Pixel coordinate grounding data
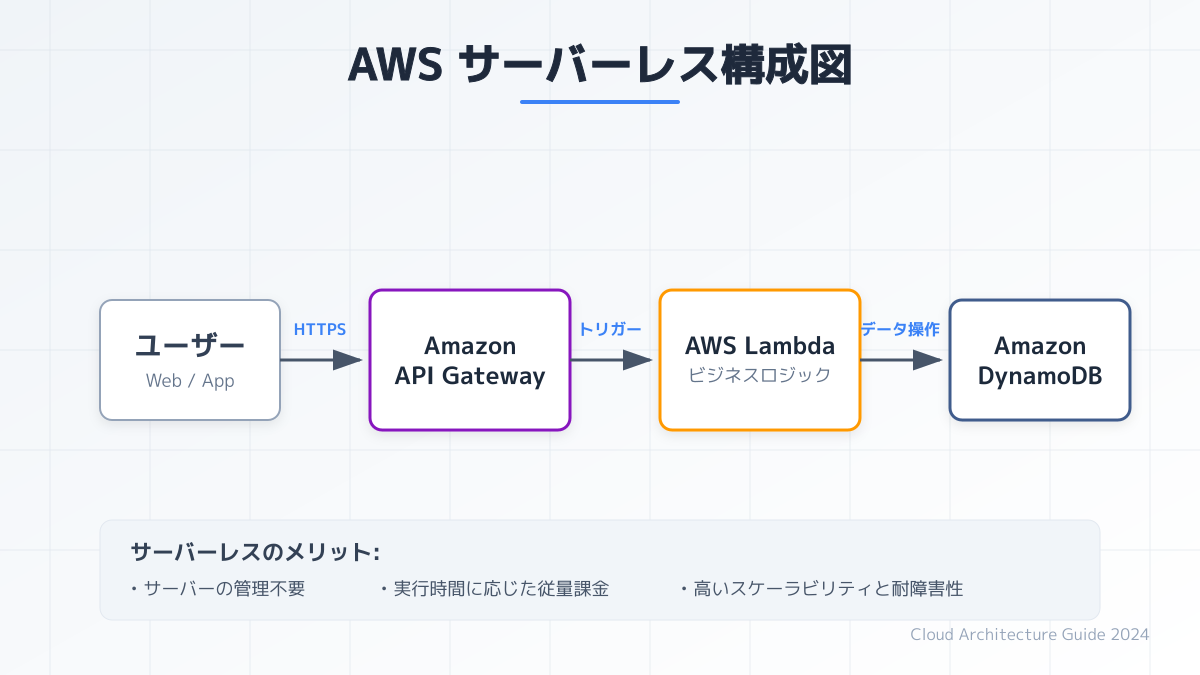
Task: Click the サーバーの管理不要 bullet
Action: pyautogui.click(x=218, y=589)
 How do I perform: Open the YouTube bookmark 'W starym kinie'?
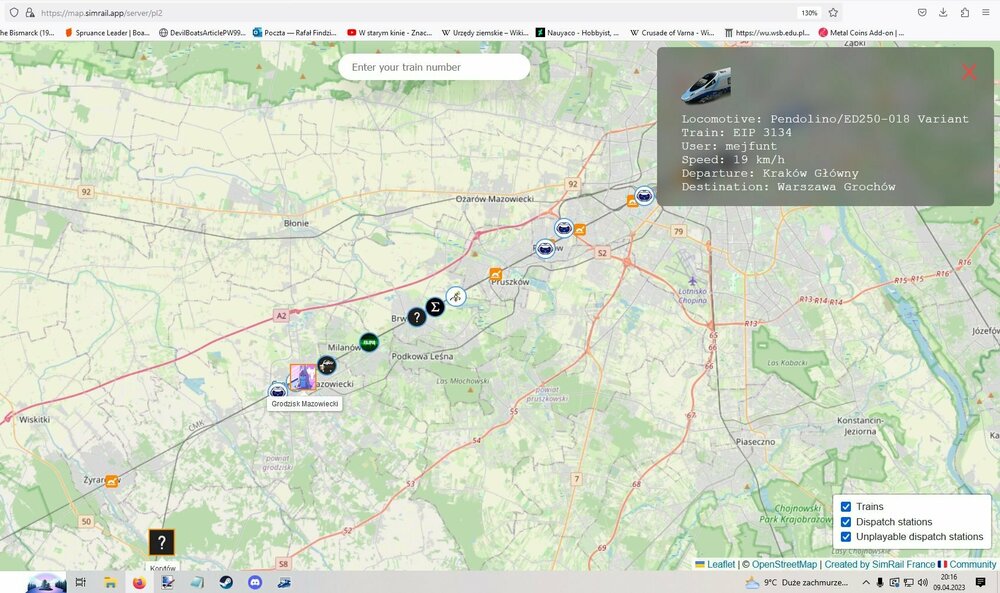389,32
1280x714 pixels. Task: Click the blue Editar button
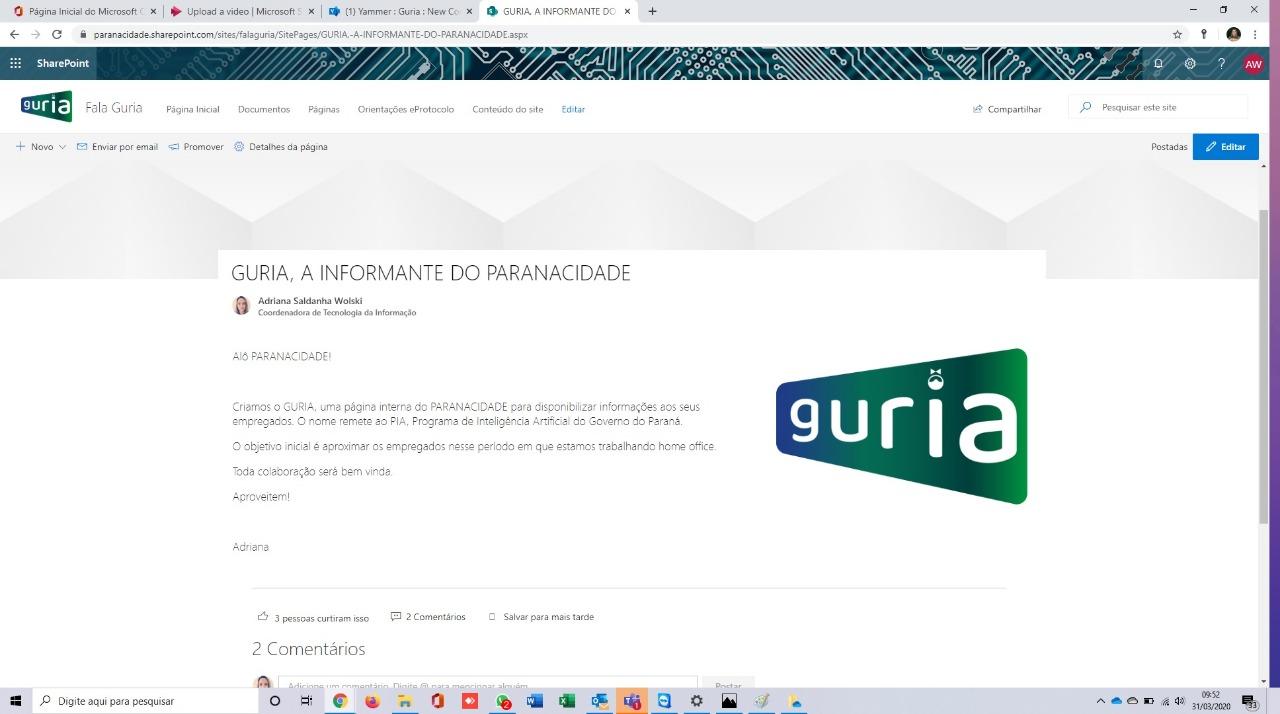1225,147
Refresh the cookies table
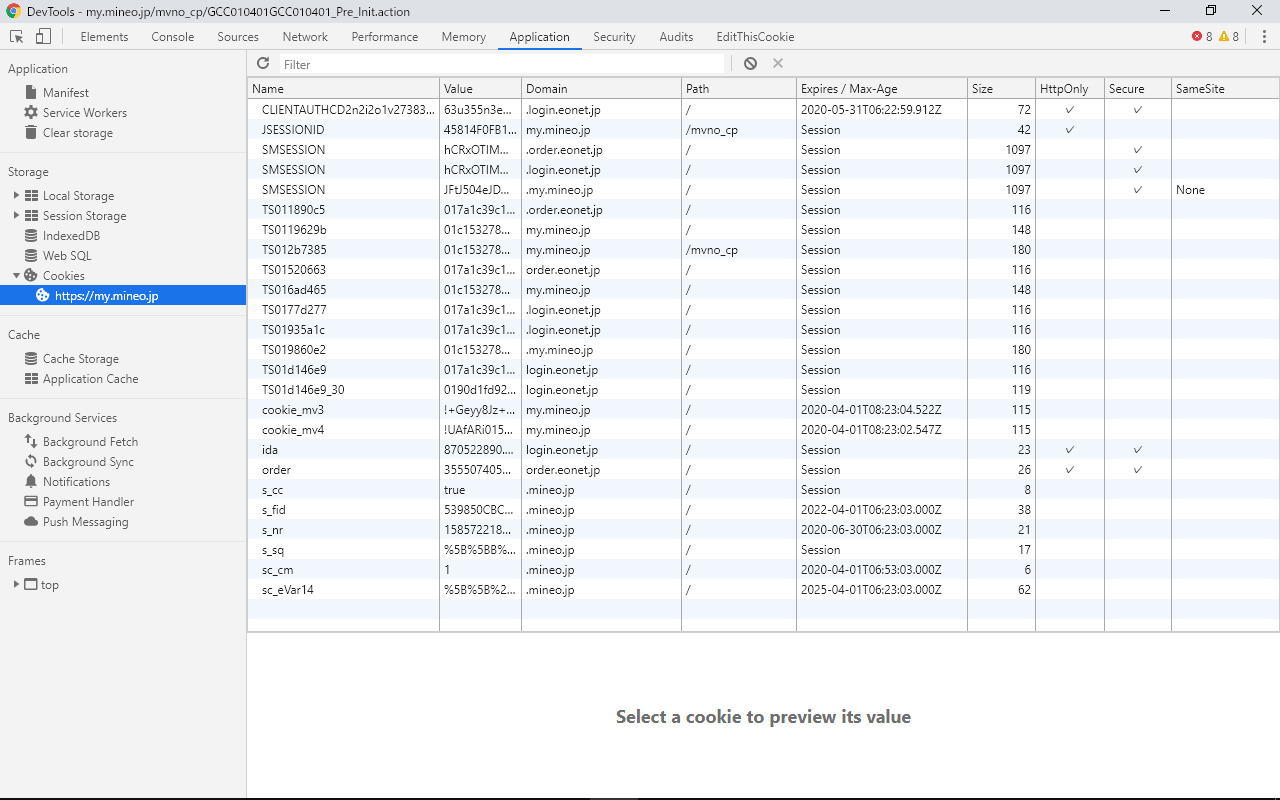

PROBLEM TO WORK ON:
Exactly the lines from the one with "How do I perform: Open" through the end of the entries above must be written out, and no pictures may be included.

ANSWER BOX:
 How do I perform: Open the YouTube bookmark 'W starym kinie'?
389,32
1280x714 pixels. Task: Click the blue Editar button
1225,147
Refresh the cookies table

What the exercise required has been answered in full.